Exercise material Start Marker

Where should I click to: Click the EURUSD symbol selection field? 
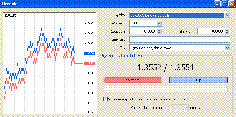pos(177,15)
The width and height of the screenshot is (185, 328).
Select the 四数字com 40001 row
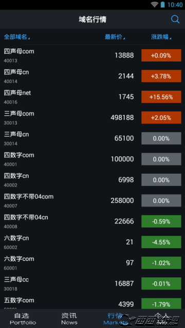tap(93, 159)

Exercise material End Marker

_Work required_
Write out exactly the lines from the line holding "The width and" through the last line of the records above, inclusive, and nothing more. Leave out the pictures.

_The answer_
The width and height of the screenshot is (185, 328).
Select the 四数字com 40001 row
tap(93, 159)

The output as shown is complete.